== What to work on ==
Reproduce every line of the items below verbatim, leaving the pictures out of your output.

== Data entries ==

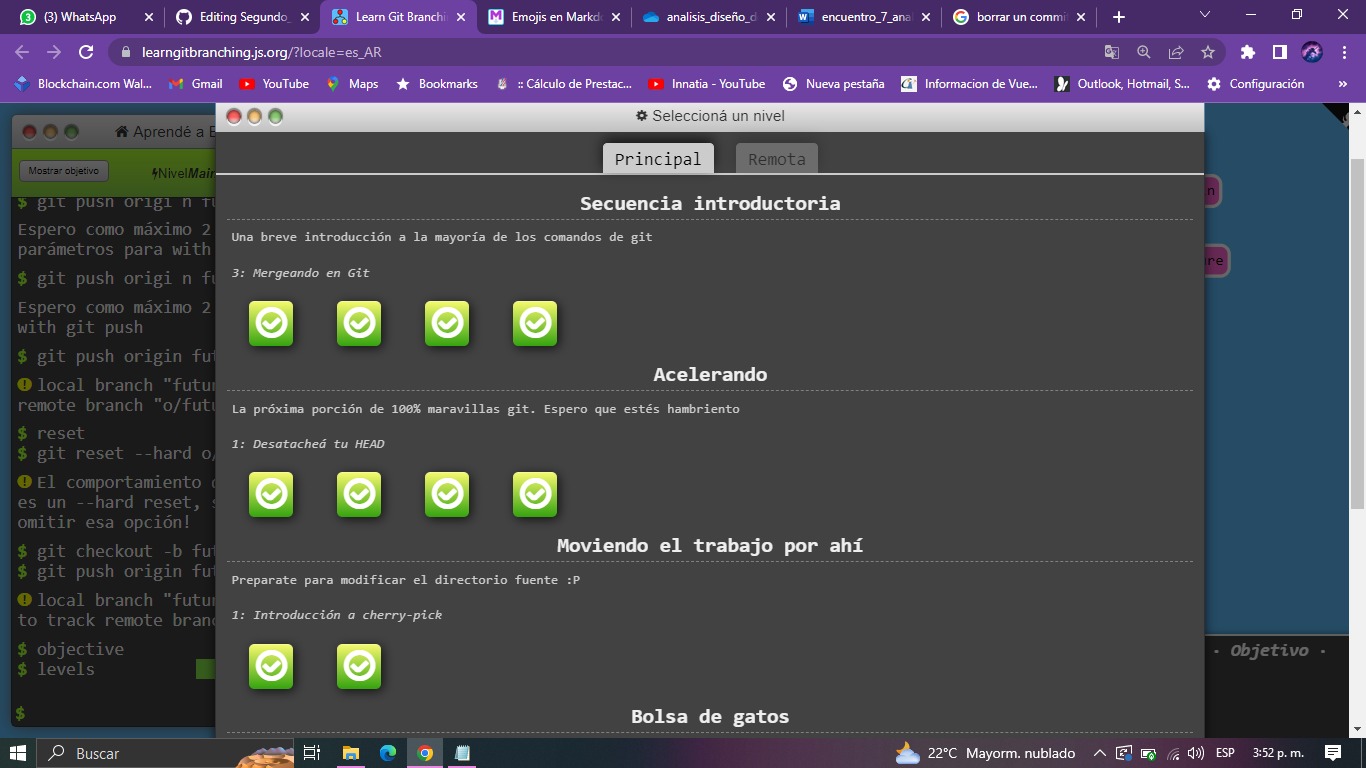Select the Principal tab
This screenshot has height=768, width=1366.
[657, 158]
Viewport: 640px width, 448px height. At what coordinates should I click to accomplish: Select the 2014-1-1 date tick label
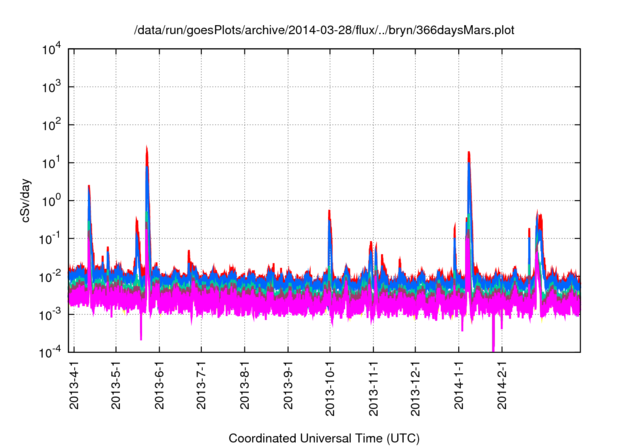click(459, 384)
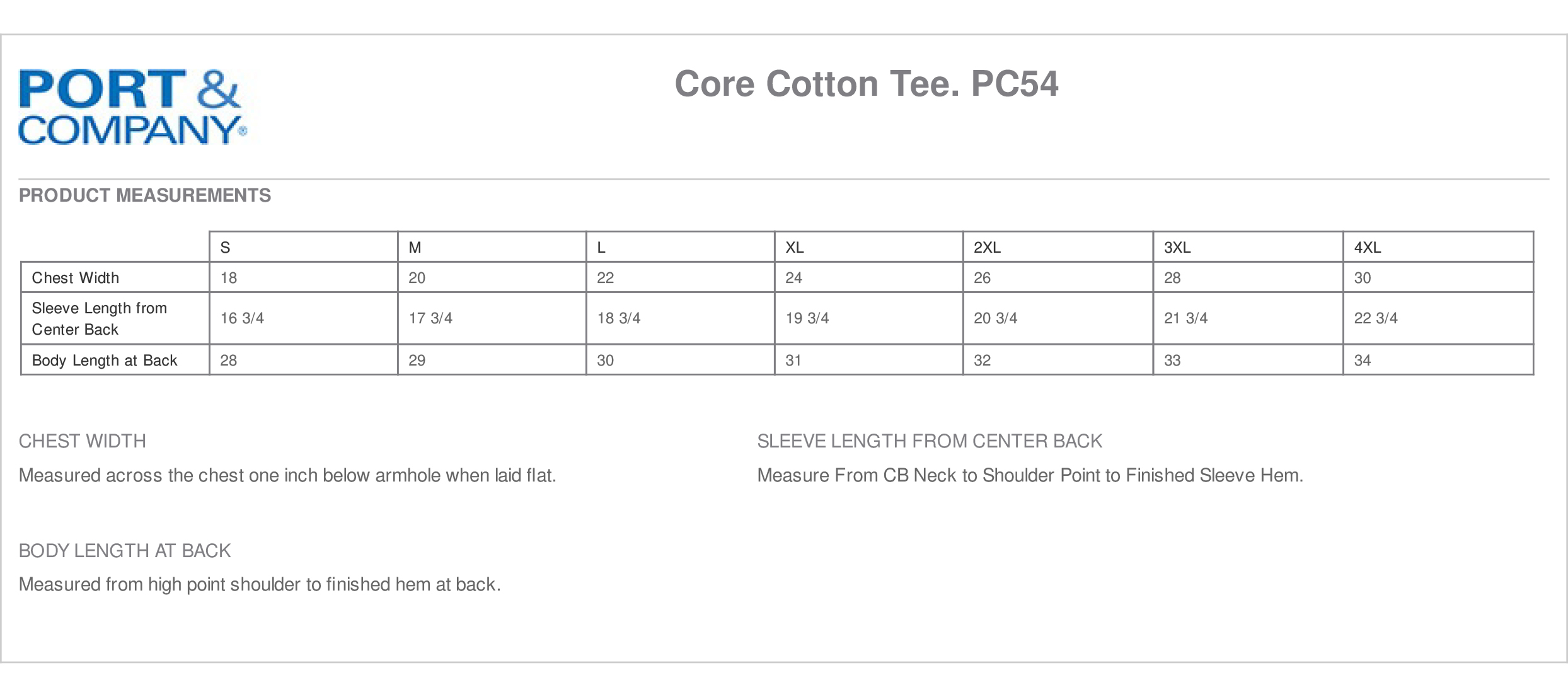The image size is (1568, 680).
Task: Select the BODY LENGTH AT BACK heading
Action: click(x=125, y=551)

== Full answer ==
Select the Principal tab
This screenshot has height=768, width=1366.
[657, 158]
Viewport: 640px width, 448px height. At what coordinates should I click to accomplish: Select the 2014-1-1 date tick label
click(459, 384)
The image size is (1568, 680).
Task: Select the BODY LENGTH AT BACK heading
Action: click(x=125, y=551)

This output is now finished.